7 Questions with REN-ISAC's Anthony Newman

We asked the Research and Education Networks Information Sharing and Analysis Center's recently appointed executive director about today's biggest cybersecurity challenges and his goals for REN-ISAC moving forward.

This year marks the 20th anniversary of the Research and Education Networks Information Sharing and Analysis Center (REN-ISAC), the Indiana University-based cybersecurity organization dedicated to safeguarding the research and education data of more than 750 member institutions around the world. To find out what REN-ISAC has in store for the next 20 years, we sat down with Anthony Newman, who was recently appointed as the organization's new executive director.

The following conversation has been edited for length and clarity.

Campus Technology: You have an extensive background in IT — what brought you over to cybersecurity?

Anthony Newman: I came kicking and screaming to security.

My first professional job out of college was as a sysadmin at a small manufacturing plant. And I did everything: I was also the network admin, the mail server admin, the data center admin. So I naturally had to handle security, and back then, I just did a lot of reviewing logs. For years, I did a lot of log analysis and review and firewall management, things like that — things that I didn't really consider security, but were part of the security stack. Even later in leadership roles, I had a hand on that.


I never really had that dedicated security role until I was approached at Purdue for the CISO role, and I initially turned it down. I said, "No, I hate security. It's so much work. You don't get any benefits of it. It's all work, no play. It's running uphill." Knowing my strengths and weaknesses, the CIO at the time said, "Well, why don't you just jump in and see what you can do to make them more efficient and get more done?" I did that for several months, and then kind of walked away said, "That work's done. I'm gonna go back to my job." And again, the CIO said, "Why don't you consider the CISO role?" So I said, "I'll do the interim role." In that role, I kind of fell in love with it and realized what I had been missing for the past 17 years. And now, I don't know that I'll ever work outside this space again.

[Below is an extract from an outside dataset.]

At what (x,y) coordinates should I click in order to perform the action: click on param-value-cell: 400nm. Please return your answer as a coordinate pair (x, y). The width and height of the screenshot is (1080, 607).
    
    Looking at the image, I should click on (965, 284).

What keeps me in cybersecurity is the fast pace. I love that it's constantly changing: If you look back five years ago, that's a vastly different world compared to where we are today. Our threats are different, how we handle threat mitigation is different, and a year from now we'll do everything slightly differently as well.

CT: Coming to REN-ISAC, what are your first priorities as executive director?

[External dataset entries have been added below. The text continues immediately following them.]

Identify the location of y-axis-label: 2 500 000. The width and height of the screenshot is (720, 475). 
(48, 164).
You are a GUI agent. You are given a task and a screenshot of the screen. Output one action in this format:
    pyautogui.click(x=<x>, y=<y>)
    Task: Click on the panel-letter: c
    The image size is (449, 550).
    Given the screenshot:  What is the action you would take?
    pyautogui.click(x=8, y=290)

Newman: We've had great leaders in the past and they set us up for success. The few things I'm doing right now are really around trying to continue that success. For instance, we're looking at our service offerings. We have a core service offering which is really the information sharing piece. Every day of the week, most of our members count on our daily watch report and any type of alerts that we might send. We also do CSIRT activities: We are the CSIRT for higher ed for the U.S. and Canada. And then there are all these other services that have been added over the years, or where members have said, "Hey, we don't have a way to do this. Can REN-ISAC do it?" Those are the things that we're evaluating right now. We have our core mission, but nothing precludes us from doing other things that also help those same members, be it security assessments, penetration tests, or general assessments. Those are all things that we're primed and ready to do.

We also offer some services that I think we can automate more. As a former CISO, I know that CISOs don't have time to buy something, learn everything they can about it, implement it, and then use it in an operational manner. They really need turnkey solutions. For example, we have lots of customers that use our threat intel platform, but it's not turnkey today — and we need it to be turnkey.